#### What you have to do:
Rewrite the data below, changing every "Home" to "Start" and keeping everything else the same.

#### Exercise data:
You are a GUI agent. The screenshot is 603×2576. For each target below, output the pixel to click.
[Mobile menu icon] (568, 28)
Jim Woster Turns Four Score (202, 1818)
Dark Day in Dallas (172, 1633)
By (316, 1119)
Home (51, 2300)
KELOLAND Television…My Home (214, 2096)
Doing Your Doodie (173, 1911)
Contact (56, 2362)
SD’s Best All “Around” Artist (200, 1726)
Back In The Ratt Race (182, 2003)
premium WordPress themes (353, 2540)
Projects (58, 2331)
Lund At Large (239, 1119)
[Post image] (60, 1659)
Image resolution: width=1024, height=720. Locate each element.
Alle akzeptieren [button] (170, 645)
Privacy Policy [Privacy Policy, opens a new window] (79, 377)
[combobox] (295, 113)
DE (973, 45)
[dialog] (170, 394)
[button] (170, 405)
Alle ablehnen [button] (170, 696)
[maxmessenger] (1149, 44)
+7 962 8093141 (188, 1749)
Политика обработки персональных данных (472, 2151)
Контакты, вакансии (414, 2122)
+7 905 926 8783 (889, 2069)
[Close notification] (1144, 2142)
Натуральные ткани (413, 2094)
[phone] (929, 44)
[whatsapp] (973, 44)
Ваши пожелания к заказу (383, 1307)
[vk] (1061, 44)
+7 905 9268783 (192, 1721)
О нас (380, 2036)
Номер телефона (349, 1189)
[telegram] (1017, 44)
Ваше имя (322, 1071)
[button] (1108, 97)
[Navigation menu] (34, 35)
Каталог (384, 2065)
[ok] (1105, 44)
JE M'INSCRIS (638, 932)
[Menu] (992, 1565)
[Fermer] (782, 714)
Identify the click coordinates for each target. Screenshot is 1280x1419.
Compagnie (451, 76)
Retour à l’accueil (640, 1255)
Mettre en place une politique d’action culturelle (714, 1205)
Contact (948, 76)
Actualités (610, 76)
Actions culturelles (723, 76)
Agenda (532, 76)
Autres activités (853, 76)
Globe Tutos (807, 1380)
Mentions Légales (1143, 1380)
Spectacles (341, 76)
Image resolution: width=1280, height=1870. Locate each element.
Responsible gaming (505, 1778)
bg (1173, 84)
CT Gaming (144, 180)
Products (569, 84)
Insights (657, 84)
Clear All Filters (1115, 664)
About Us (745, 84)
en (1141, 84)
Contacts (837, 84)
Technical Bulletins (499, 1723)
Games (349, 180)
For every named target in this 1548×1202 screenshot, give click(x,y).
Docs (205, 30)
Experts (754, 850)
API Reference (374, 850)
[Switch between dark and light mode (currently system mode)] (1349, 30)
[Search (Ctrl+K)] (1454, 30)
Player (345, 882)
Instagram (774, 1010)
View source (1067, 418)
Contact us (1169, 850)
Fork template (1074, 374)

#### Solution for this problem:
You are a GUI agent. The screenshot is 603×2576. For each target below, output the pixel to click.
[Mobile menu icon] (568, 28)
Jim Woster Turns Four Score (202, 1818)
Dark Day in Dallas (172, 1633)
By (316, 1119)
Start (51, 2300)
KELOLAND Television…My Start (214, 2096)
Doing Your Doodie (173, 1911)
Contact (56, 2362)
SD’s Best All “Around” Artist (200, 1726)
Back In The Ratt Race (182, 2003)
premium WordPress themes (353, 2540)
Projects (58, 2331)
Lund At Large (239, 1119)
[Post image] (60, 1659)
Image resolution: width=1024, height=720. Locate each element.
Alle akzeptieren [button] (170, 645)
Privacy Policy [Privacy Policy, opens a new window] (79, 377)
[combobox] (295, 113)
DE (973, 45)
[dialog] (170, 394)
[button] (170, 405)
Alle ablehnen [button] (170, 696)
[maxmessenger] (1149, 44)
+7 962 8093141 (188, 1749)
Политика обработки персональных данных (472, 2151)
Контакты, вакансии (414, 2122)
+7 905 926 8783 (889, 2069)
[Close notification] (1144, 2142)
Натуральные ткани (413, 2094)
[phone] (929, 44)
[whatsapp] (973, 44)
Ваши пожелания к заказу (383, 1307)
[vk] (1061, 44)
+7 905 9268783 (192, 1721)
О нас (380, 2036)
Номер телефона (349, 1189)
[telegram] (1017, 44)
Ваше имя (322, 1071)
[button] (1108, 97)
[Navigation menu] (34, 35)
Каталог (384, 2065)
[ok] (1105, 44)
JE M'INSCRIS (638, 932)
[Menu] (992, 1565)
[Fermer] (782, 714)
Identify the click coordinates for each target. Screenshot is 1280x1419.
Compagnie (451, 76)
Retour à l’accueil (640, 1255)
Mettre en place une politique d’action culturelle (714, 1205)
Contact (948, 76)
Actualités (610, 76)
Actions culturelles (723, 76)
Agenda (532, 76)
Autres activités (853, 76)
Globe Tutos (807, 1380)
Mentions Légales (1143, 1380)
Spectacles (341, 76)
Image resolution: width=1280, height=1870. Locate each element.
Responsible gaming (505, 1778)
bg (1173, 84)
CT Gaming (144, 180)
Products (569, 84)
Insights (657, 84)
Clear All Filters (1115, 664)
About Us (745, 84)
en (1141, 84)
Contacts (837, 84)
Technical Bulletins (499, 1723)
Games (349, 180)
For every named target in this 1548×1202 screenshot, give click(x,y).
Docs (205, 30)
Experts (754, 850)
API Reference (374, 850)
[Switch between dark and light mode (currently system mode)] (1349, 30)
[Search (Ctrl+K)] (1454, 30)
Player (345, 882)
Instagram (774, 1010)
View source (1067, 418)
Contact us (1169, 850)
Fork template (1074, 374)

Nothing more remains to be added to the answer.